## WHAT IS EXPECTED
Reproduce the following records verbatim, line for line.
BEGIN RAW RECORDS
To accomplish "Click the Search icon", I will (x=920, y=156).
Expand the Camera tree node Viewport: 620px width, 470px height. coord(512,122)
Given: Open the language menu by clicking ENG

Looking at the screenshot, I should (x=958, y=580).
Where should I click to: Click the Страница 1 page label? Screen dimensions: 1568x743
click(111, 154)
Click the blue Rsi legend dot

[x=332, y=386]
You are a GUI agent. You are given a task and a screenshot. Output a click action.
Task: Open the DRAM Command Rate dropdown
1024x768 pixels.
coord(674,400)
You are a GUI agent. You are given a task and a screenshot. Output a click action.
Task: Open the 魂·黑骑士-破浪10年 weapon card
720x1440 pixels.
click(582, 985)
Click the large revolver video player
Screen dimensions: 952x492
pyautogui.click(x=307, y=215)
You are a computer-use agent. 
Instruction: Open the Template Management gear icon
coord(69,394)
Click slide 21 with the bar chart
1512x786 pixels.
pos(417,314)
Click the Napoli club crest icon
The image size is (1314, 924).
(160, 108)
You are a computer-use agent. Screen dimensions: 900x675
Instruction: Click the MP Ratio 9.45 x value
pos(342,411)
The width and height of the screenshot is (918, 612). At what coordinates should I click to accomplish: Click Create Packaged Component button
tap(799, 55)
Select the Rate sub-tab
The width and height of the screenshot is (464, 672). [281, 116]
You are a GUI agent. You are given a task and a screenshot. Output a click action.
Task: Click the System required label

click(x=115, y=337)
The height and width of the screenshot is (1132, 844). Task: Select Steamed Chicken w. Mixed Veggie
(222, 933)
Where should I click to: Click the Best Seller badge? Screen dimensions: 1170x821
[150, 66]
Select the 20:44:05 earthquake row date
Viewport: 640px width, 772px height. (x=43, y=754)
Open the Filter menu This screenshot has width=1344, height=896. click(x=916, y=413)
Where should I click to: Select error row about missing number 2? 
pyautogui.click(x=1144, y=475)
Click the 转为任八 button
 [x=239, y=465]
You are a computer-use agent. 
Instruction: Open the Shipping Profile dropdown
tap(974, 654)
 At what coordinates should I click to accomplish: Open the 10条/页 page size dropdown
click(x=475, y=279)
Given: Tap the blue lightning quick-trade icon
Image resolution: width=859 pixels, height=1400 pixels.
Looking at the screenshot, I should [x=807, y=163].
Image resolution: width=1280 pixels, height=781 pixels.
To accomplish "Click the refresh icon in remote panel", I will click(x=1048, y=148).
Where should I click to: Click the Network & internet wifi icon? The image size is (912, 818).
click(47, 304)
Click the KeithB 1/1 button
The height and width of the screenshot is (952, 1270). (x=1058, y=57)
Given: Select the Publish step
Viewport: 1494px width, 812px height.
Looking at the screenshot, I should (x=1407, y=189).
END RAW RECORDS
## ANSWER TO THIS EXERCISE
To accomplish "Click the Search icon", I will (x=920, y=156).
Expand the Camera tree node Viewport: 620px width, 470px height. coord(512,122)
Given: Open the language menu by clicking ENG

Looking at the screenshot, I should (x=958, y=580).
Where should I click to: Click the Страница 1 page label? Screen dimensions: 1568x743
click(111, 154)
Click the blue Rsi legend dot

[x=332, y=386]
You are a GUI agent. You are given a task and a screenshot. Output a click action.
Task: Open the DRAM Command Rate dropdown
1024x768 pixels.
coord(674,400)
You are a GUI agent. You are given a task and a screenshot. Output a click action.
Task: Open the 魂·黑骑士-破浪10年 weapon card
720x1440 pixels.
click(582, 985)
Click the large revolver video player
Screen dimensions: 952x492
pyautogui.click(x=307, y=215)
You are a computer-use agent. 
Instruction: Open the Template Management gear icon
coord(69,394)
Click slide 21 with the bar chart
1512x786 pixels.
pos(417,314)
Click the Napoli club crest icon
The image size is (1314, 924).
(160, 108)
You are a computer-use agent. Screen dimensions: 900x675
Instruction: Click the MP Ratio 9.45 x value
pos(342,411)
The width and height of the screenshot is (918, 612). At what coordinates should I click to accomplish: Click Create Packaged Component button
tap(799, 55)
Select the Rate sub-tab
The width and height of the screenshot is (464, 672). [281, 116]
You are a GUI agent. You are given a task and a screenshot. Output a click action.
Task: Click the System required label

click(x=115, y=337)
The height and width of the screenshot is (1132, 844). Task: Select Steamed Chicken w. Mixed Veggie
(222, 933)
Where should I click to: Click the Best Seller badge? Screen dimensions: 1170x821
[150, 66]
Select the 20:44:05 earthquake row date
Viewport: 640px width, 772px height. (x=43, y=754)
Open the Filter menu This screenshot has width=1344, height=896. click(x=916, y=413)
Where should I click to: Select error row about missing number 2? 
pyautogui.click(x=1144, y=475)
Click the 转为任八 button
 [x=239, y=465]
You are a computer-use agent. 
Instruction: Open the Shipping Profile dropdown
tap(974, 654)
 At what coordinates should I click to accomplish: Open the 10条/页 page size dropdown
click(x=475, y=279)
Given: Tap the blue lightning quick-trade icon
Image resolution: width=859 pixels, height=1400 pixels.
Looking at the screenshot, I should [x=807, y=163].
Image resolution: width=1280 pixels, height=781 pixels.
To accomplish "Click the refresh icon in remote panel", I will click(x=1048, y=148).
Where should I click to: Click the Network & internet wifi icon? The image size is (912, 818).
click(47, 304)
Click the KeithB 1/1 button
The height and width of the screenshot is (952, 1270). (x=1058, y=57)
Given: Select the Publish step
Viewport: 1494px width, 812px height.
Looking at the screenshot, I should (x=1407, y=189).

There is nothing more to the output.